Emden - An Land ist die Situation klar geregelt: In Niedersachsen dürfen im Notfall – bis auf wenige Ausnahmen – maximal 15 Minuten bis zum Eintreffen des Rettungsdienstes vergehen. Aber was passiert in den Offshore-Windparks auf hoher See, in denen im Schnitt täglich Hunderte Arbeiter beschäftigt sind? Woher und wie schnell kommt Hilfe, wenn sich jemand in einer der Windenergieanlagen lebensgefährlich verletzt oder an Bord eines der Crew-Schiffe kollabiert? Dann gehen die Rettungsflieger des Emder Unternehmens Northern Helicopter (NHC) binnen weniger Minuten in die Luft. Spätestens eine Stunde nach der Alarmierung müssen sie vor Ort sein – auch wenn der Notfall 100 Kilometer weit draußen in der rauen Nordsee ist.

Was und warum

Darum geht es: Fliegender Rettungsdienst auf hoher See: Im Windschatten der Offshore-Windenergie in der Deutschen Bucht entstehen neue Arbeitsplätze in Ostfriesland.

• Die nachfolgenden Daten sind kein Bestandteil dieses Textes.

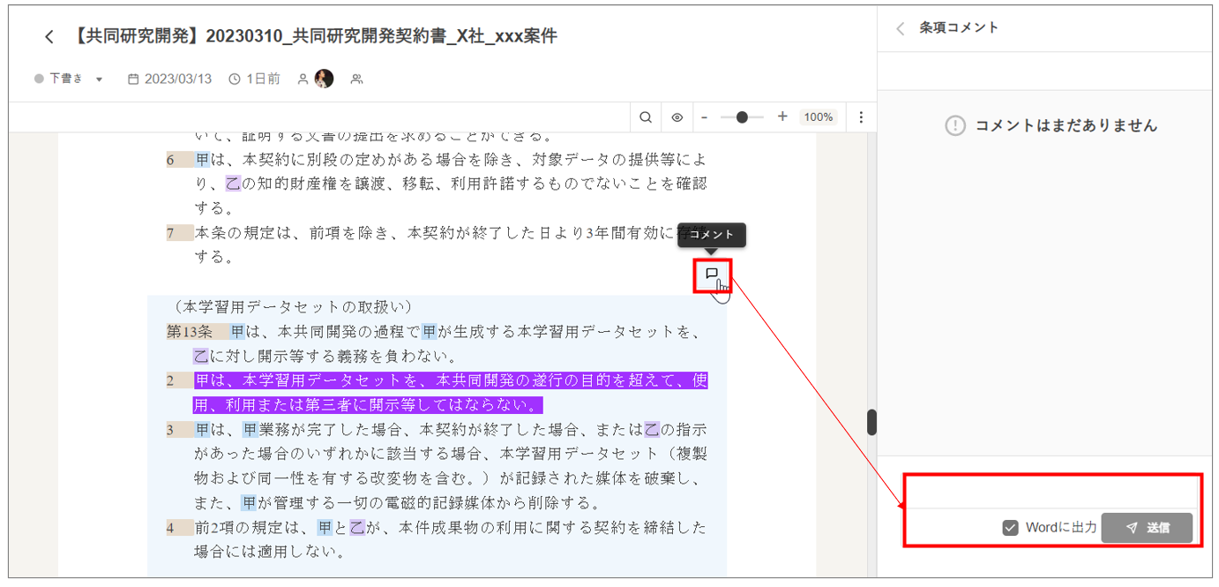Toggle the eye visibility icon in toolbar
1219x587 pixels.
pyautogui.click(x=677, y=117)
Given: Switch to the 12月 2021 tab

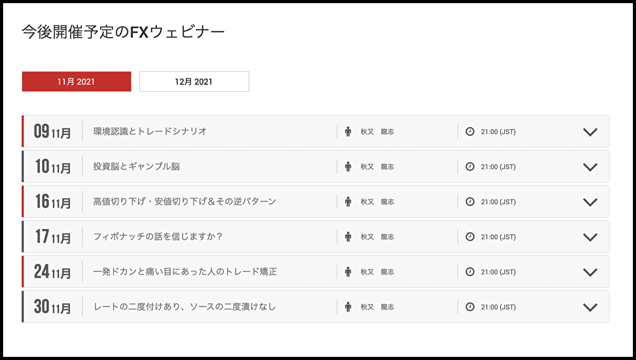Looking at the screenshot, I should [194, 82].
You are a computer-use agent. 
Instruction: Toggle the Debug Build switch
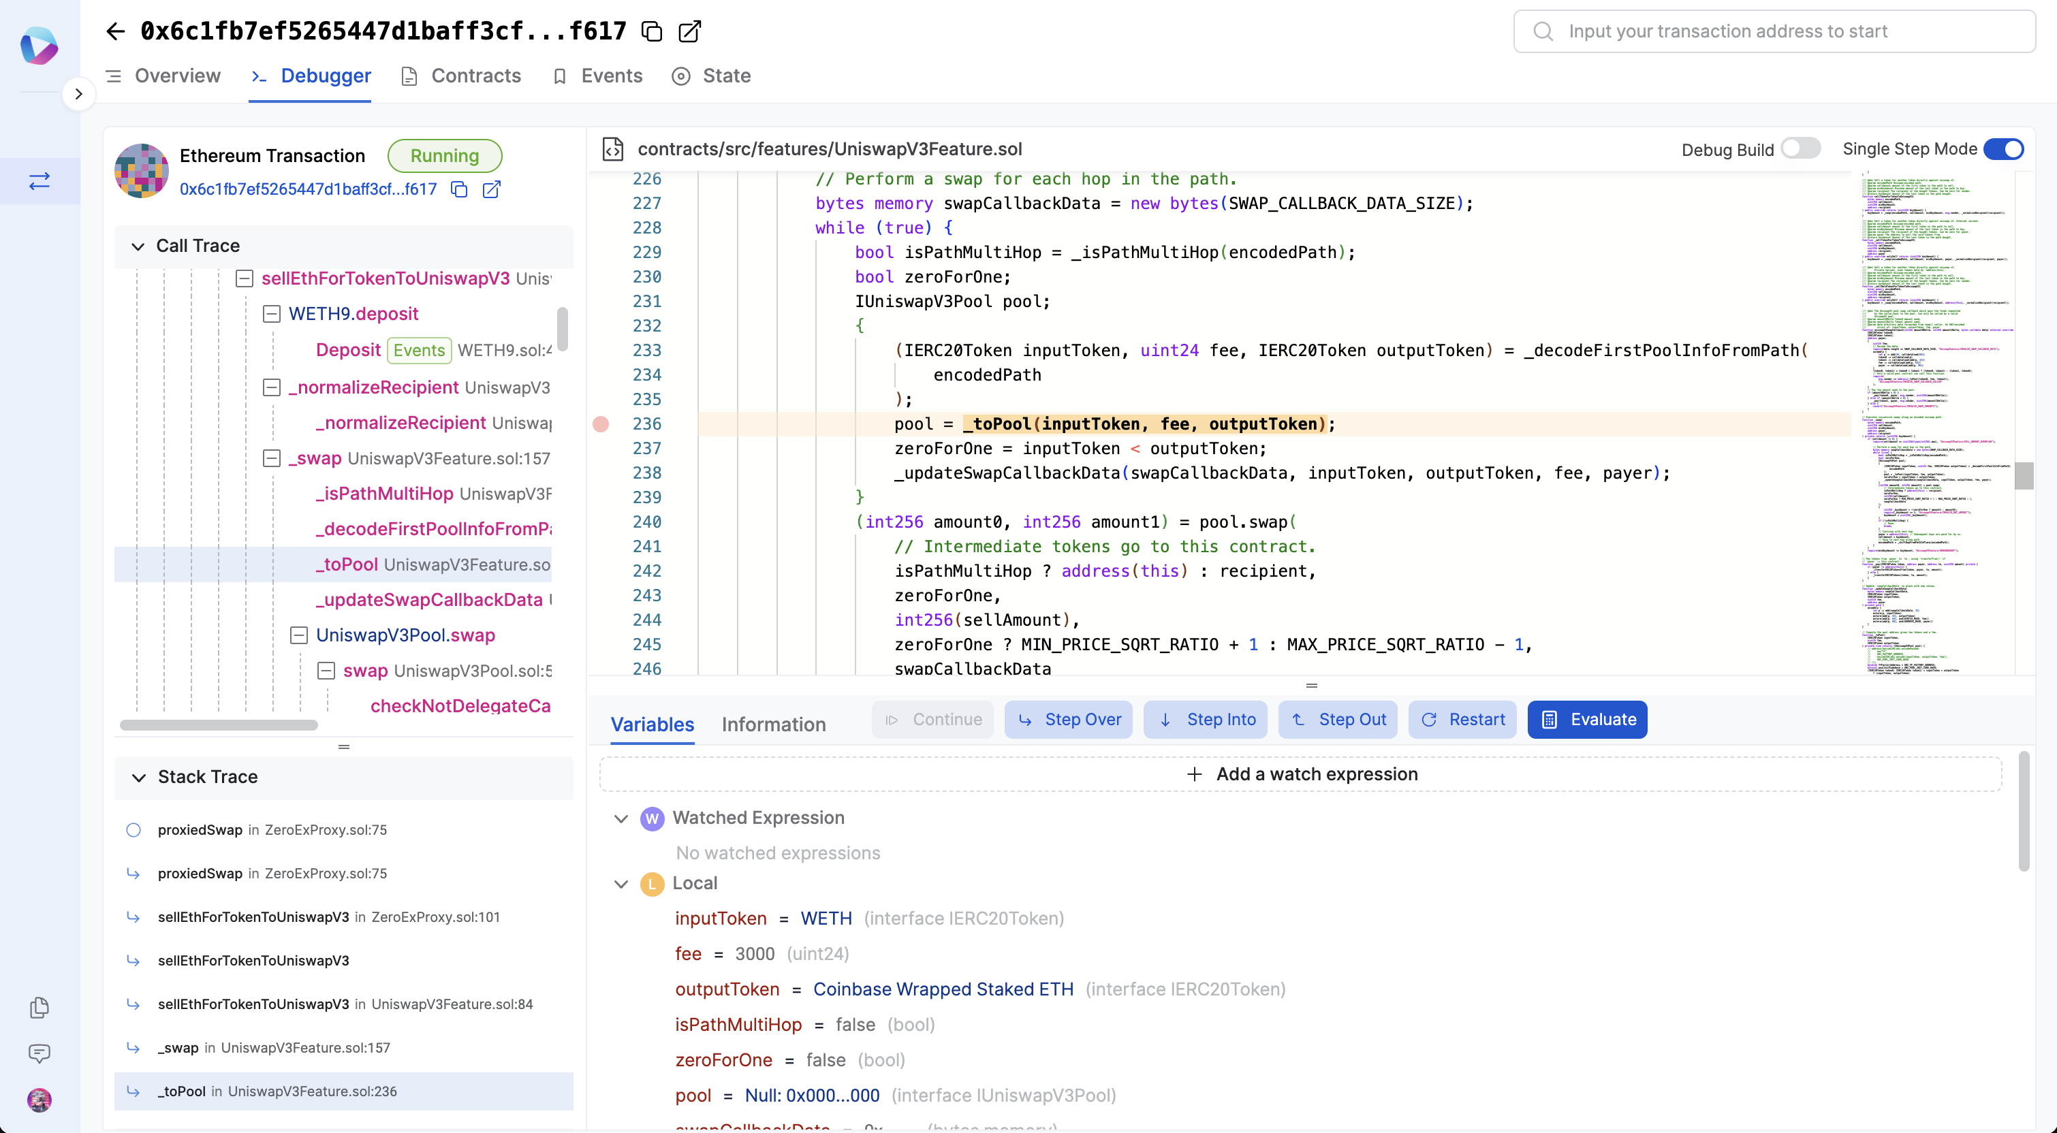pos(1801,149)
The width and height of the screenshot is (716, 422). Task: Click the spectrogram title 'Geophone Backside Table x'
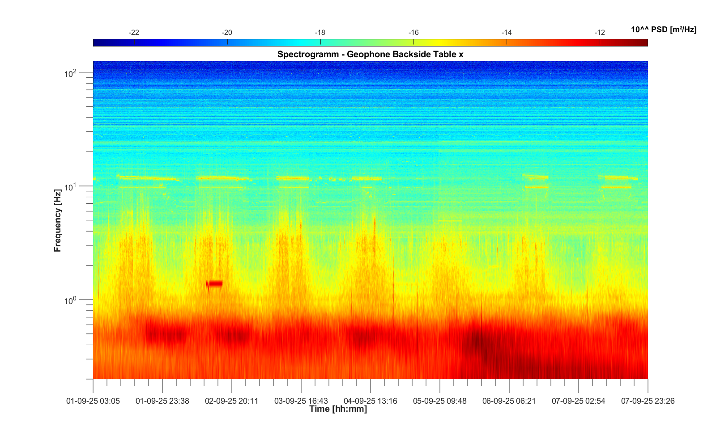(370, 55)
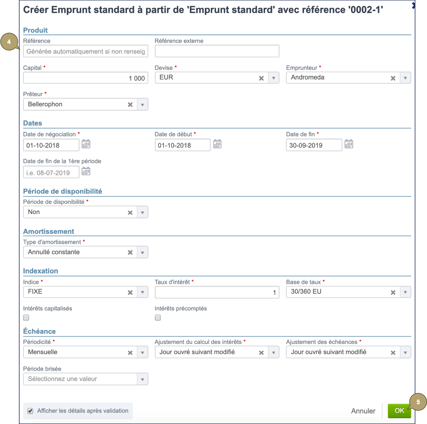Clear the Devise field EUR
The image size is (427, 424).
[x=261, y=77]
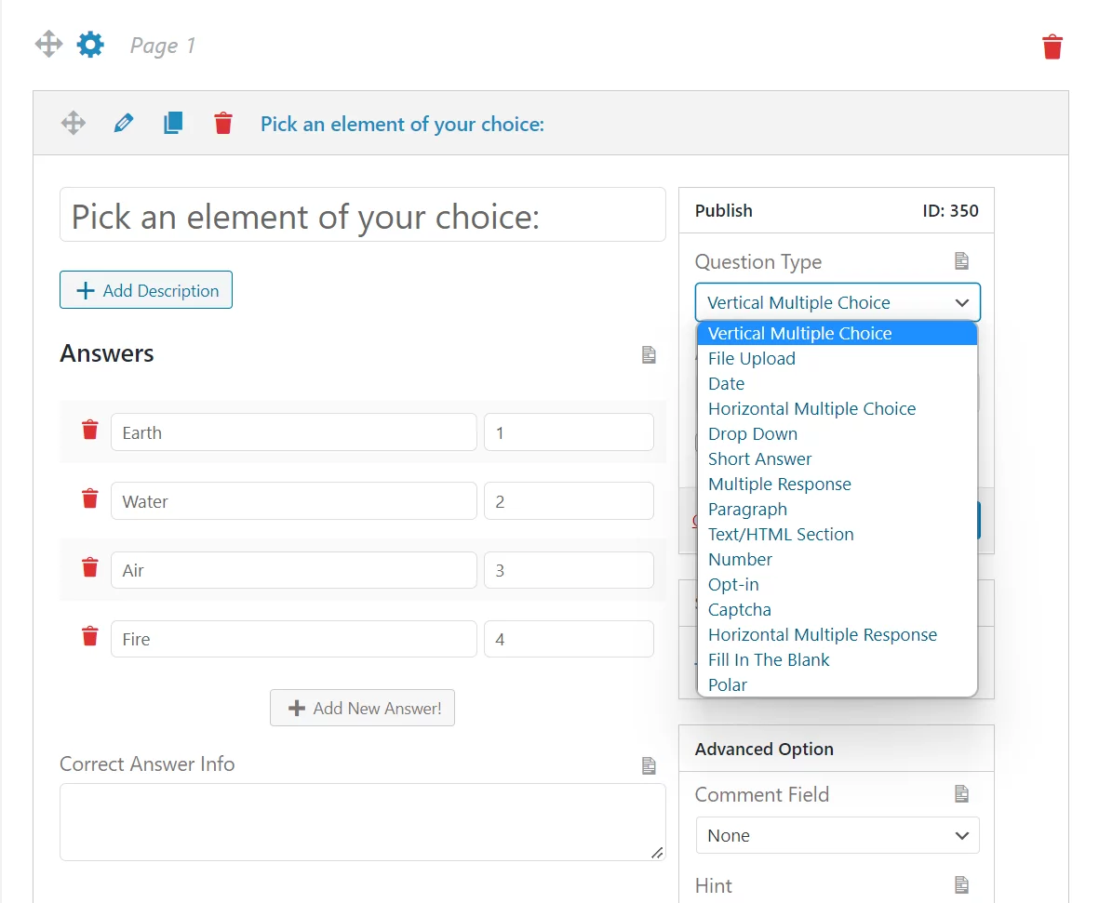Select the Polar question type option
The height and width of the screenshot is (903, 1099).
pyautogui.click(x=728, y=685)
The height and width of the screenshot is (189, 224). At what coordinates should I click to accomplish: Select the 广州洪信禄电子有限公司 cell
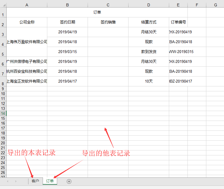click(27, 62)
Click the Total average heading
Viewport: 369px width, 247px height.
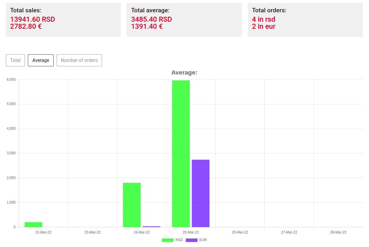(x=150, y=10)
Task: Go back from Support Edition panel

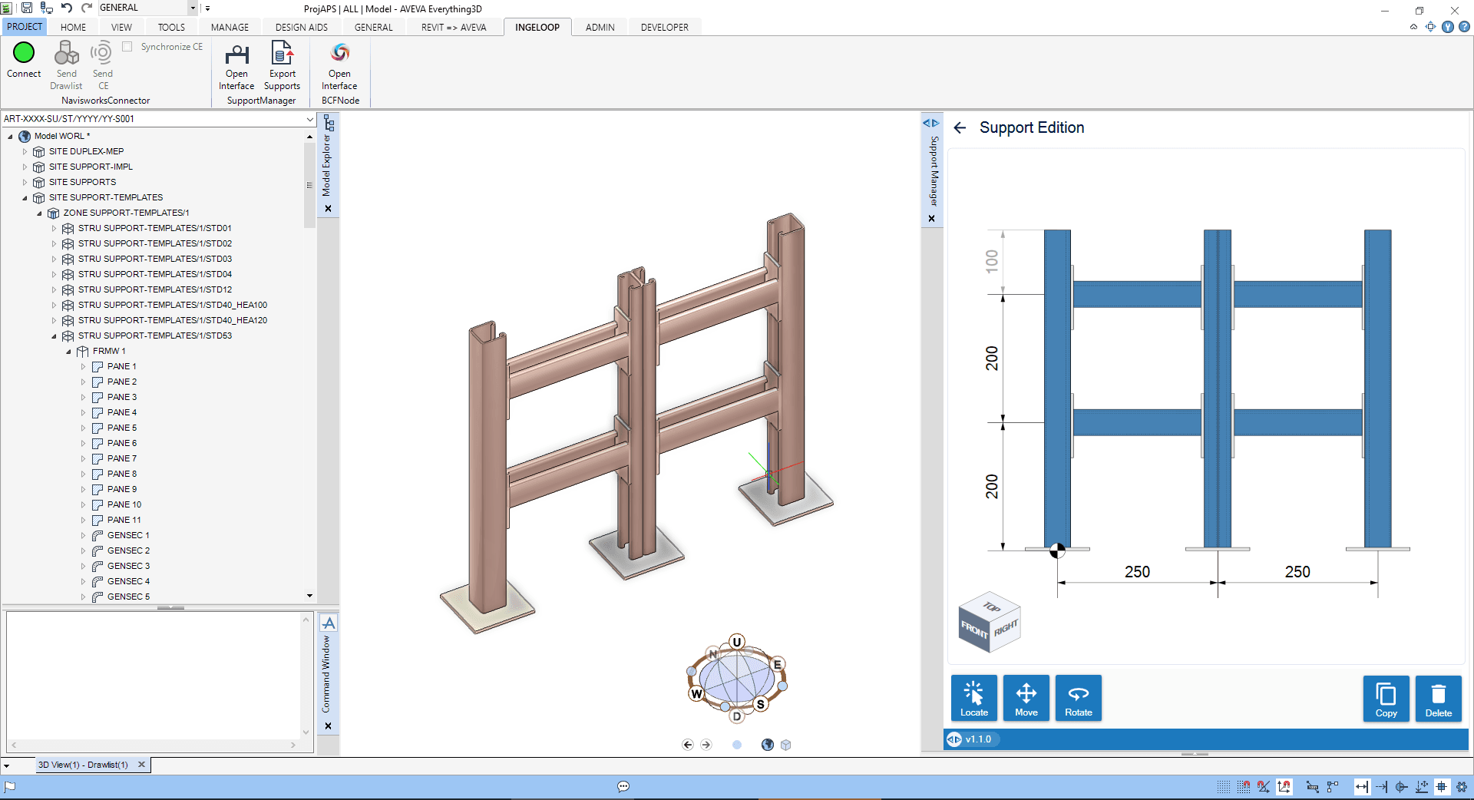Action: [960, 128]
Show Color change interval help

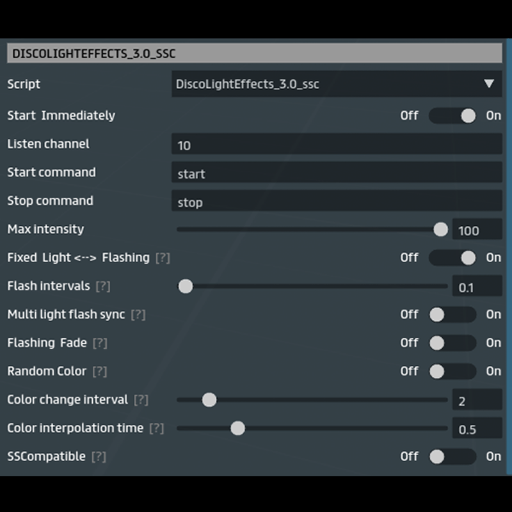click(x=141, y=400)
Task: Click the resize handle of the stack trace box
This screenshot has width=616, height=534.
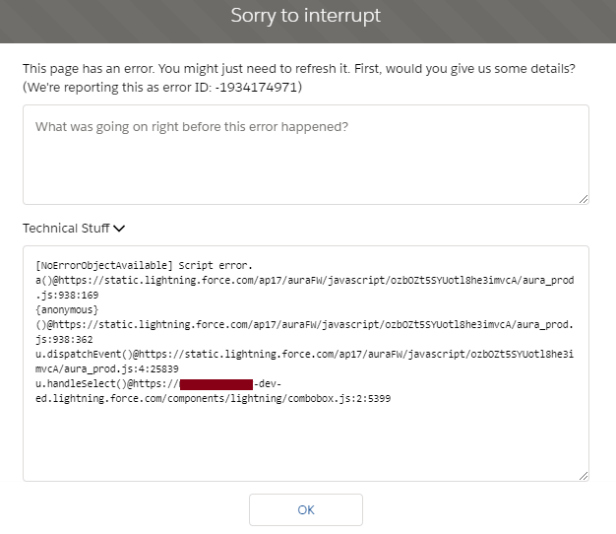Action: click(584, 476)
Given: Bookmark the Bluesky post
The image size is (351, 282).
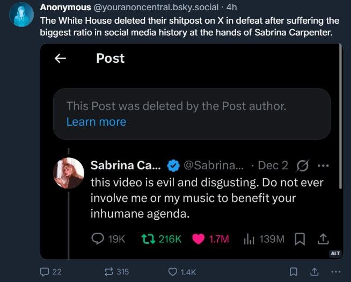Looking at the screenshot, I should pyautogui.click(x=293, y=272).
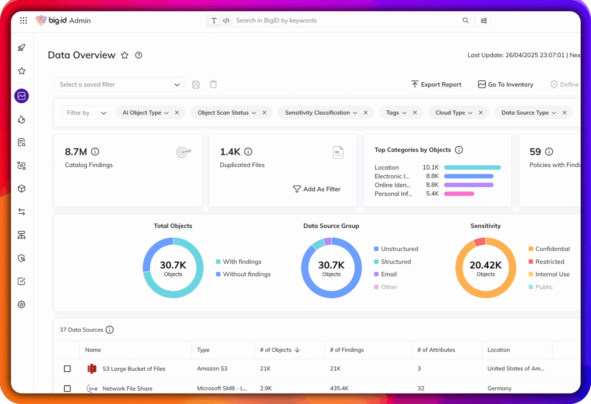Click the highlighted Dashboard icon in sidebar

point(22,96)
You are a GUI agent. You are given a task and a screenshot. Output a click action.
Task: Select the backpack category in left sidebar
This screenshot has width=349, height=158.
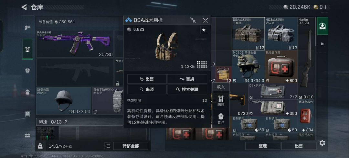pos(27,92)

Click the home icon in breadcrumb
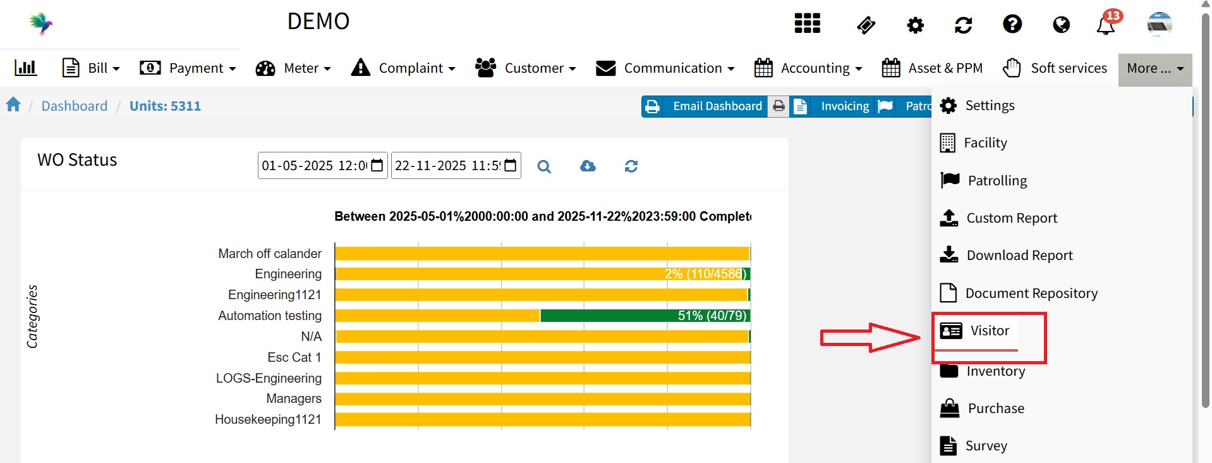click(13, 105)
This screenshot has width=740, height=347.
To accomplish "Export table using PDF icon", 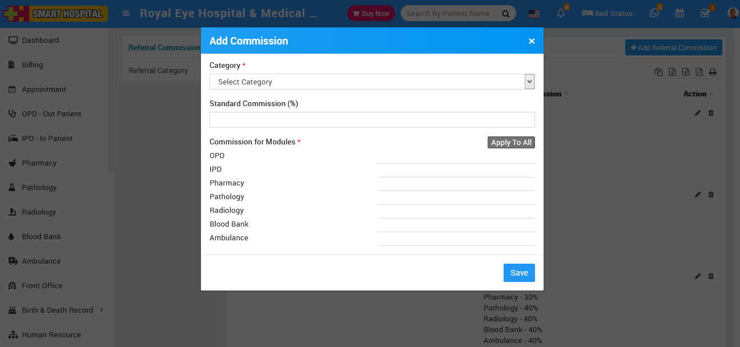I will pyautogui.click(x=699, y=72).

Vor allem interessant für: Leute, die sich für spannende und ungewöhnliche Berufe interessieren sowie alle, die die Entwicklung der Offshore-Wirtschaft in der Nordsee verfolgen.

Deshalb berichten wir: Die Redaktion hatte den Flugplatz Emden als Offshore-Jobmotor vorgestellt. Nachfolgend wollen wir eines der am Aufschwung beteiligten Unternehmen und deren Dienstleistung noch einmal separat näher vorstellen.

Den Autor erreichen Sie unter: g.paeschel@zgo.de

Herbert Janssen weiß, was es bedeutet, unter extremen Bedingungen in der Deutschen Bucht Leben zu retten und Schwerverletzte aus den engen Gondeln der Windenergieanlagen zu bergen. Der drahtige und durchtrainierte 63-Jährige hat den fliegenden Notfalldienst für die riesigen Windfelder in der Deutschen Bucht mit aufgebaut und saß selbst lange Zeit als Ersthelfer an Bord der Maschinen, die zur Hilfe gerufen werden. Mittlerweile hat der gebürtige Esenser sein Büro in Emden. Seit 2008 hat das Unternehmen dort seinen Sitz und betreibt den Rettungs- und Ambulanzflugdienst über der Nordsee. NHC ist der Marktführer für die Offshore-Luftrettung in der Deutschen Bucht und der Ostsee.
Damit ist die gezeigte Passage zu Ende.